O PCP exigiu esclarecimentos sobre a reorganização da Unidade de Oncologia do Hospital Dr. José Maria Grande, em Portalegre, considerando que as explicações apresentadas pela Unidade Local de Saúde (ULS) do Alto Alentejo são “cada vez mais inconsistentes” e não são compatíveis com a atividade assistencial atualmente assegurada.

Em comunicado, a Direção da Organização Regional de Portalegre (DORPOR) considera que, apesar de a administração da ULS ter garantido que não haverá redução da resposta aos doentes e que a contratação de um novo oncologista permitirá reforçar o serviço, o período de consultas assegurado pelo atual especialista foi entretanto reduzido para cerca de metade da atividade que desenvolvia até agosto.

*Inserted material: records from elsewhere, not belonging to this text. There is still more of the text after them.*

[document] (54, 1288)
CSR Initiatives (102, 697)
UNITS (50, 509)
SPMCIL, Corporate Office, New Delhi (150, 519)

Para o PCP, esta alteração traduz-se numa “redução objetiva da capacidade assistencial” e contradiz o discurso da administração da ULS, que tem assegurado que a resposta na área da oncologia não será diminuída.

A ULS do Alto Alentejo rejeitou, na passada quinta-feira, qualquer interpretação que aponte para uma diminuição da resposta aos utentes da Unidade de Oncologia e garantiu que o serviço será reforçado.

Na altura, o conselho de administração afirmou estar a preparar um conjunto de medidas destinado ao “reforço e desenvolvimento” da resposta assistencial em oncologia, incluindo o reforço de recursos humanos diferenciados e a melhoria das condições infraestruturais e organizacionais.

A DORPOR questiona, contudo, quais foram as razões concretas que levaram à alteração do modelo de funcionamento existente, sublinhando que os resultados clínicos da unidade “encontravam-se ao nível dos melhores do país”.

O partido comunista sustenta ainda que não existiam queixas relevantes relativamente ao funcionamento do serviço e que a mobilização espontânea de centenas de cidadãos em sua defesa demonstra a confiança dos utentes na unidade.

No mesmo comunicado, o PCP critica ainda o funcionamento de outros serviços do hospital de Portalegre.

Segundo o partido, a Ortopedia “continua sem conseguir assegurar regularmente” a escala de urgência, funcionando “apenas em parte dos dias da semana”. Já a maternidade mantém constrangimentos que obrigam ao encaminhamento de grávidas para outras unidades hospitalares.

“Perante este cenário, é legítimo perguntar por que razão o conselho de administração escolheu concentrar esforços precisamente num dos serviços que melhores resultados apresentava”, questiona a DORPOR.